The crease of Rhaegar's frown deepened as he glanced toward the other man. "Do you truly believe that?"
"What I believe is of little consequence," Arthur answered, folding his hands over the clasp of his sword belt. "It's been evident for quite some time that we're approaching a crossroads and that choices must be made. You might have the option not to act, and it may be that the cost is less lives lost immediately. It may also mean much worse in the years to come. No matter what you do, there will be a price. The real question is which choice will allow you to shape the form and severity of that price, and which can you live with least?"
"It's not about what I…"
The statement drifted off into silence before it could fully form, Rhaegar's eyes sliding into the unfocused, faraway distance of deep thought.
The firstborn prince had always been a dreamer. Deep thought came more naturally to him than did almost anything else, but lately he had been slipping into unusual moments of extreme preoccupation, sometimes in the midst of conversation, or even mid-sentence, such as now. Arthur had been inclined to assume these instances were related to the monumental strain of the burden he bore - heavy enough to turn even the most steady mind pensive and uncertain. In that exact instant, however, he experienced the sudden sense that something else was weighing on Rhaegar's mind. Something related to the matter, and yet…distinctly separate, all at once.
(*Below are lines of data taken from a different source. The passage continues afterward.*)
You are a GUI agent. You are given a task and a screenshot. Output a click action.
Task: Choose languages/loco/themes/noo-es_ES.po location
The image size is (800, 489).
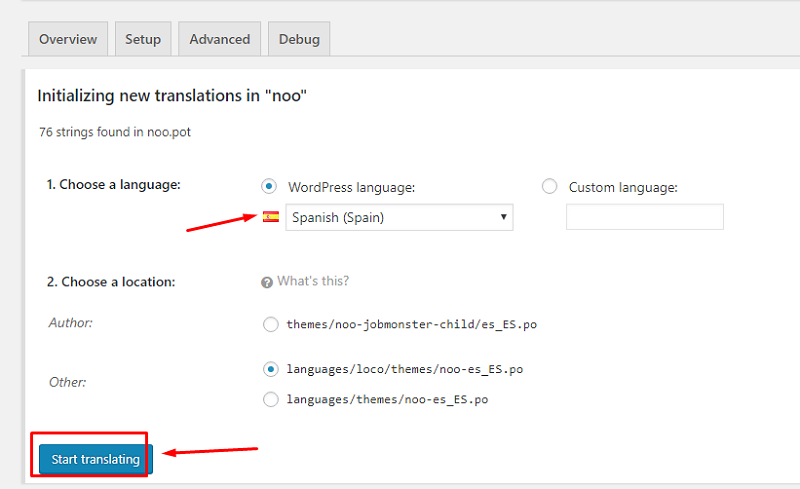tap(270, 369)
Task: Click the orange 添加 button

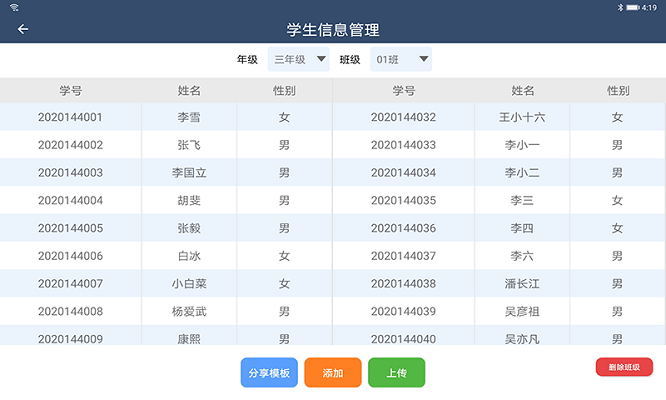Action: click(x=333, y=373)

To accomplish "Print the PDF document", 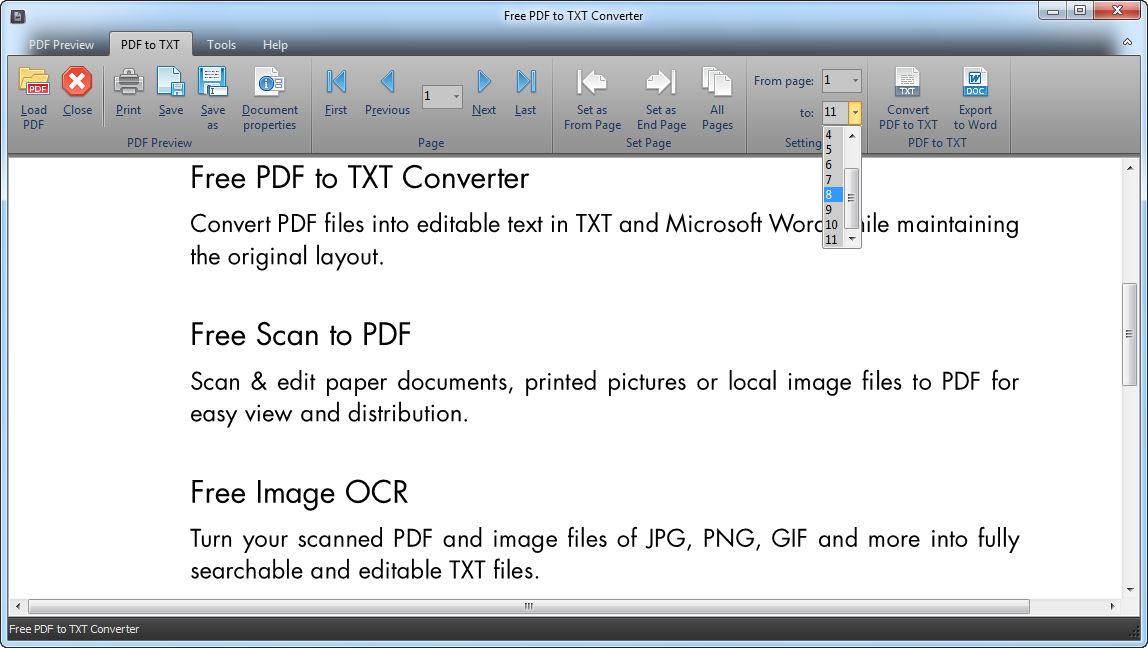I will (x=128, y=84).
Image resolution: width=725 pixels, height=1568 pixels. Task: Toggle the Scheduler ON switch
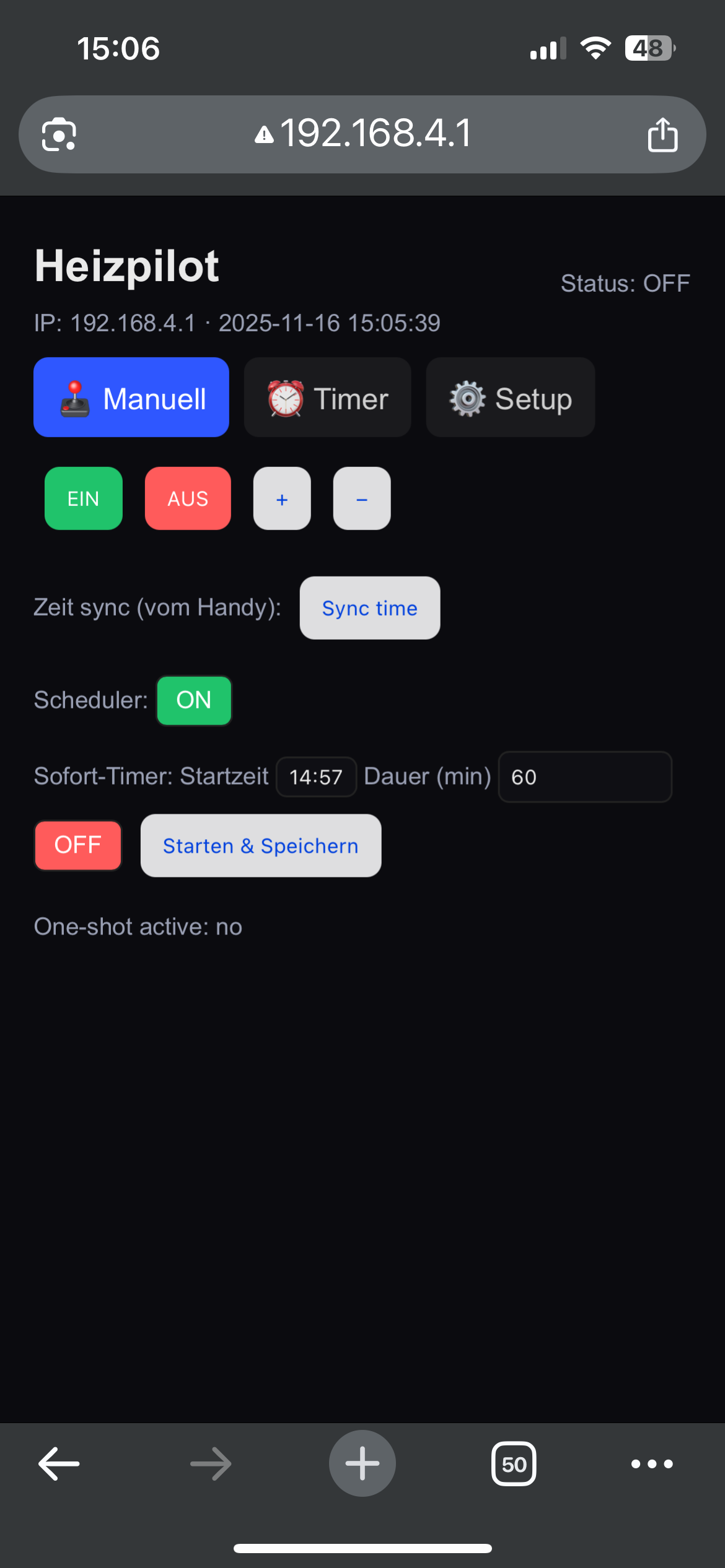coord(194,700)
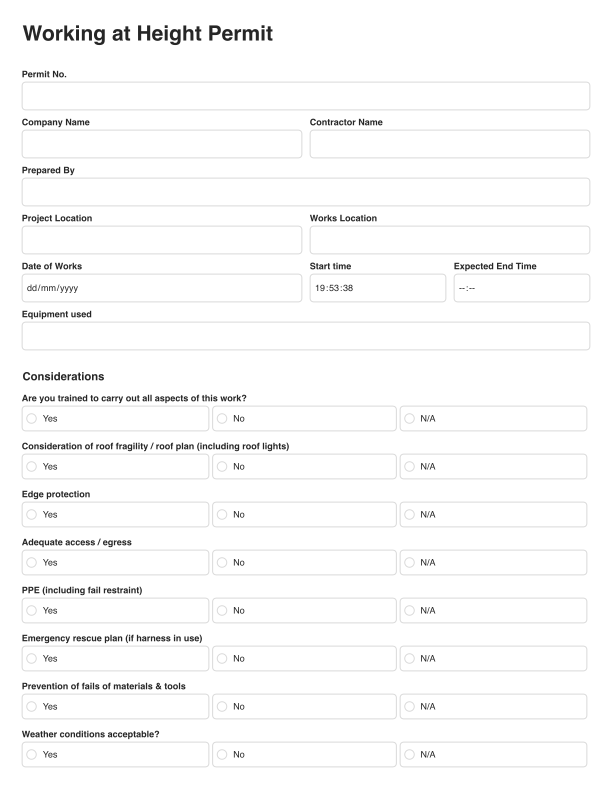Open the Date of Works picker
The height and width of the screenshot is (792, 612).
pos(161,288)
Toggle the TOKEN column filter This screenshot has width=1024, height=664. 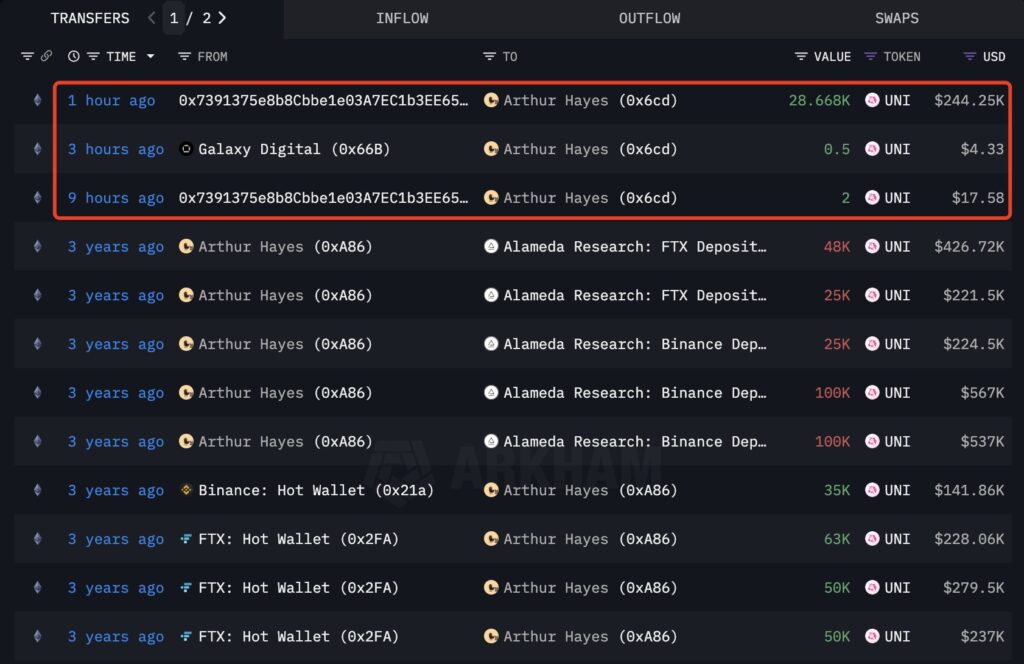click(x=871, y=57)
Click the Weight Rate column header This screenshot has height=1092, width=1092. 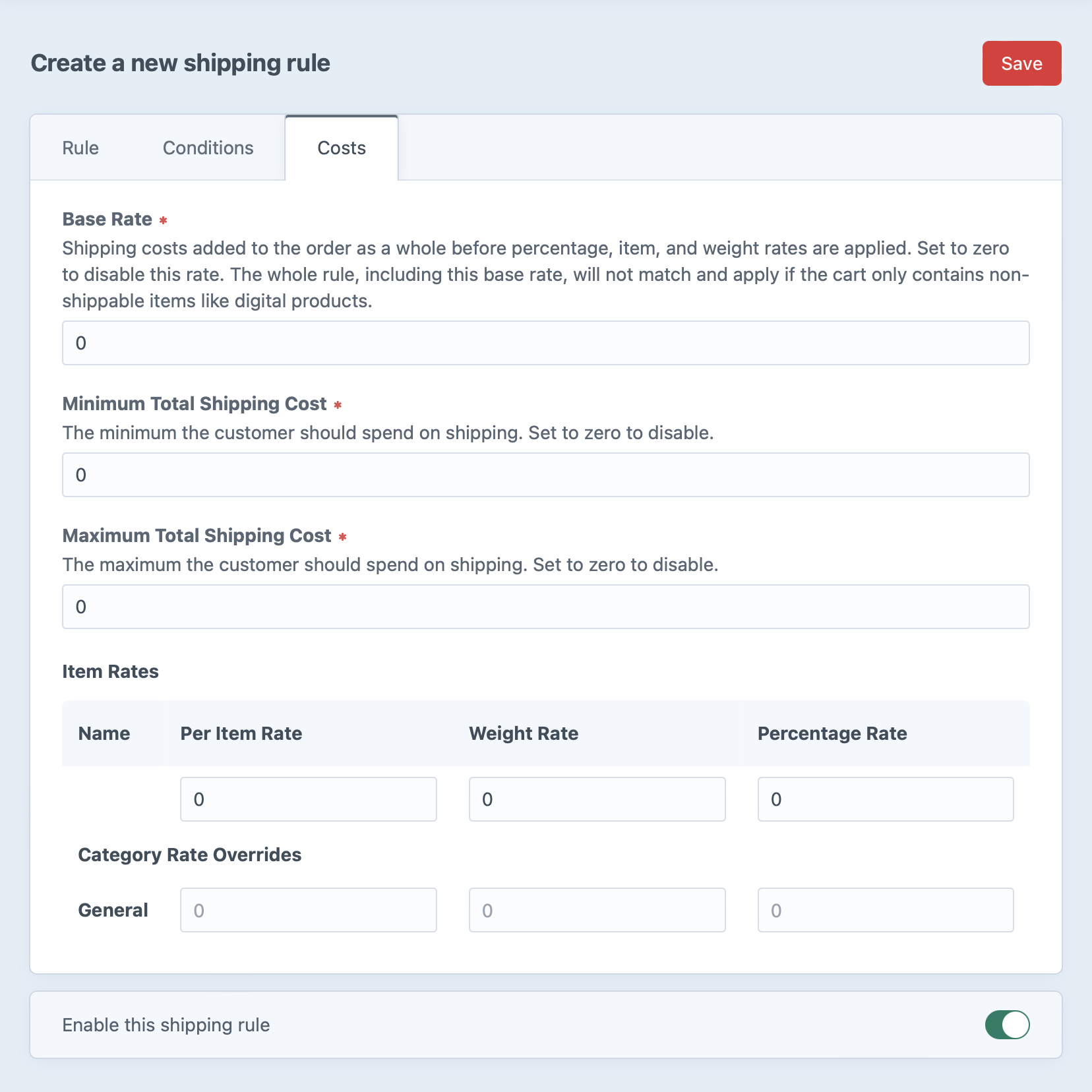[x=523, y=733]
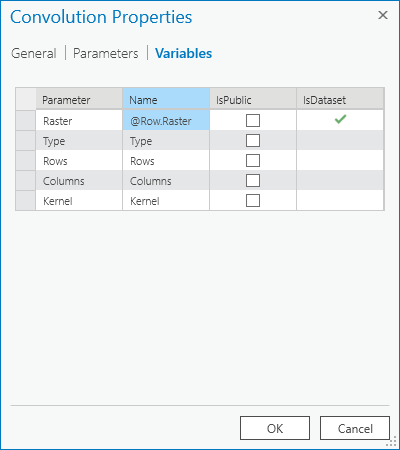
Task: Click the Name column header
Action: (x=166, y=99)
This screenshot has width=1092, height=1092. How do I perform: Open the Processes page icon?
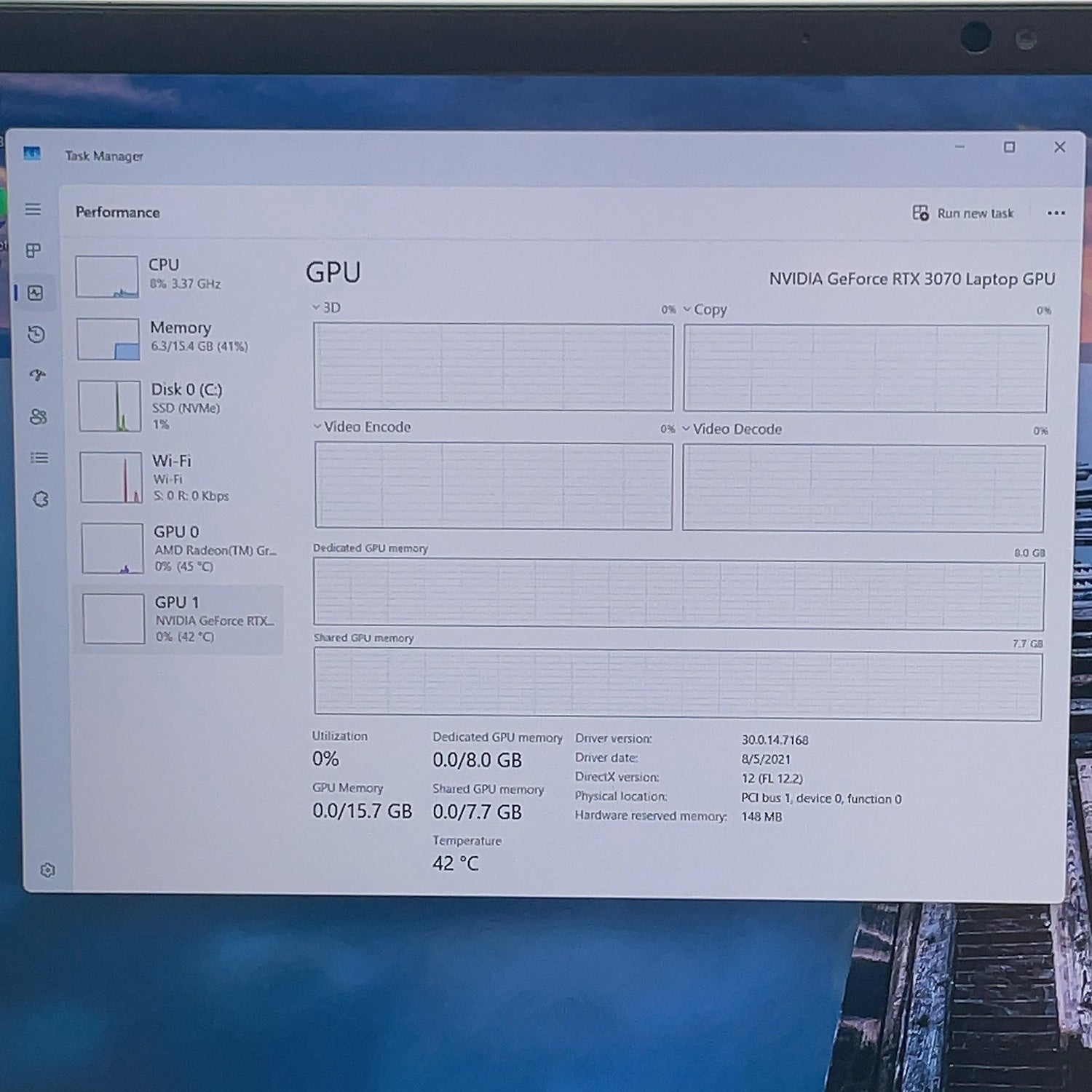33,250
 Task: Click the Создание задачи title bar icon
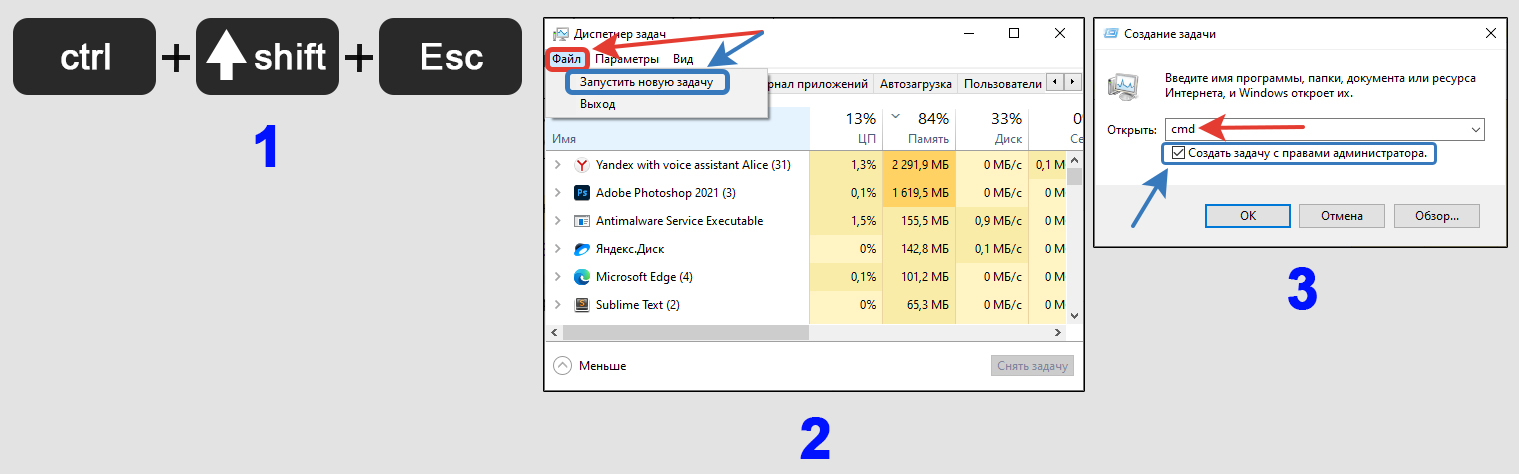tap(1110, 34)
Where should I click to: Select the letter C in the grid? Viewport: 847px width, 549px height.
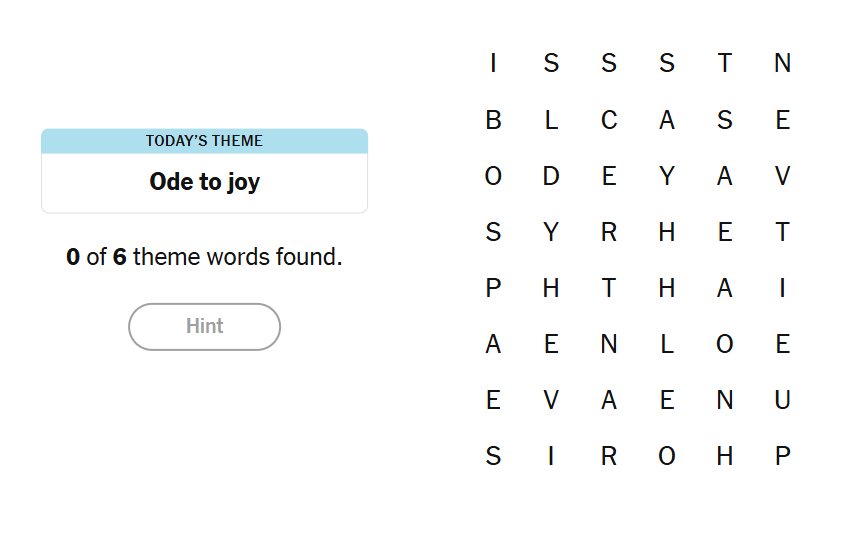click(x=609, y=121)
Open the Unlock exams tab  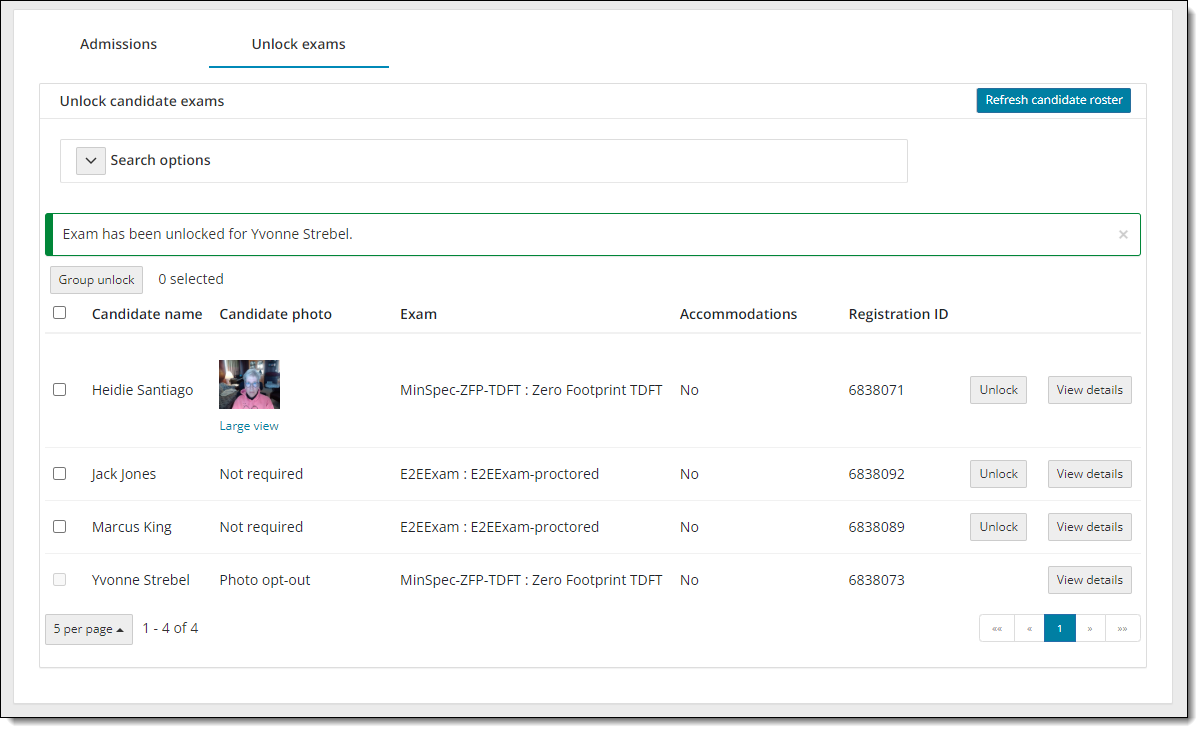point(298,44)
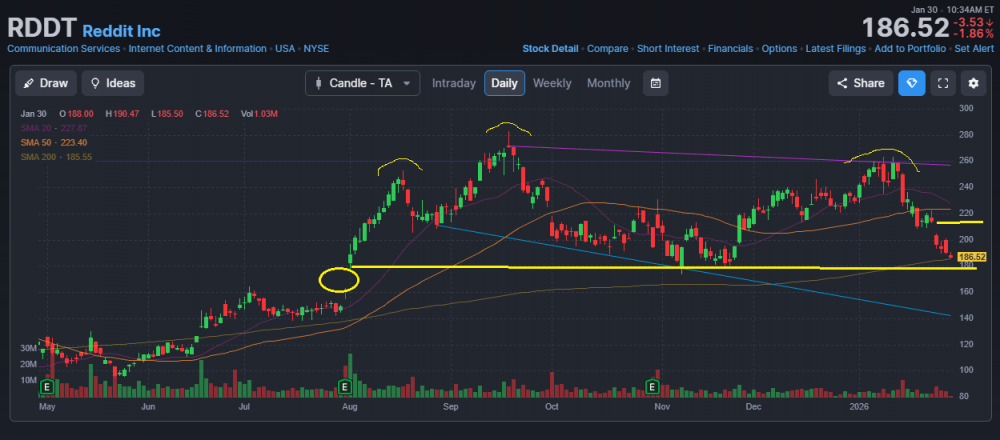Go to the Options page
1000x440 pixels.
point(779,48)
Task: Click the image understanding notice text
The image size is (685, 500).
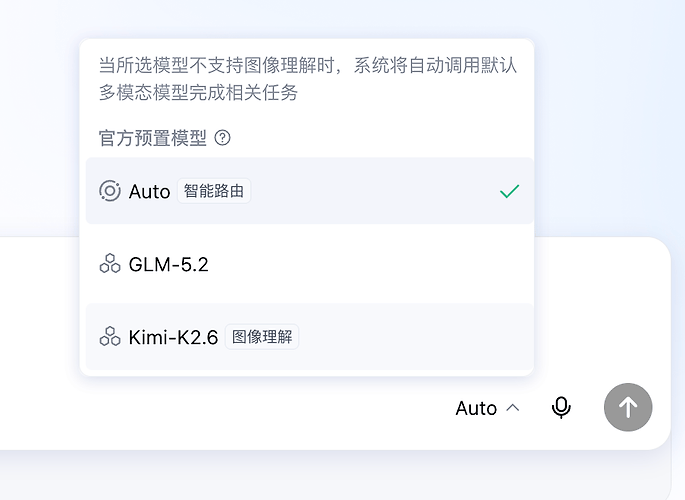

Before he had the time to consider whether it was more helpful to broach the topic or let it lie, the prince's eyes cleared and he gave a thin smile.
"You don't think I'm making a horrendous mistake, then."
Arthur returned the smile with an encouraging one of his own. "Neither I nor Lady Visaera would remain silent if we thought that the case."
Rhaegar nodded, seemingly reassured. "And I am indescribably grateful to you both."
In this particular matter, Visaera was of far more value than he, but Arthur kept that thought to himself.
Alongside his concern in regard to her whereabouts.
The fact that they had expected her half an hour ago was not in itself cause for worry. It was rather earlier in the day than any of her previous meetings with Rhaegar had been, and if she was struggling to get adequate rest it was not difficult to imagine what might be keeping her. Not that this kept the entirety of his concern at bay. Not when he had never noticed her to be late for anything before.
A hollow knock sounded upon the door and Arthur moved to open it, admitting a boy from the kitchens, bearing a tray of food, cups, and a pitcher of cider.
The boy was just crossing over the threshold when the delicate, purposeful tap of heeled slippers sounded upon the stone outside. Arthur turned back to the corridor to find Lady Visaera approaching at a hurried walk, stifling a yawn behind her hand.
There was an endearingly ruffled edge to her appearance: the laces down the front of her bodice tied in obvious haste and the braided coil used to tame her hair was somewhat rumpled, as though she had styled it the night before and fallen asleep with it pinned. It leant her an air of having tumbled straight out of bed, which she very well might have if the wideness of that yawn was any indication.
Something in him softened at that, yet he did not allow himself to linger on the thought. He simply laid his palm to the surface of the door and pressed it wider to allow her entry.
Her eyes lifted. Her steps slowing and her eyes going just the faintest bit wide at the sight of him. Almost immediately her gaze dropped, as though to look at him for too long was tantamount to some great betrayal, and the softness in his chest constricted into sudden anguish.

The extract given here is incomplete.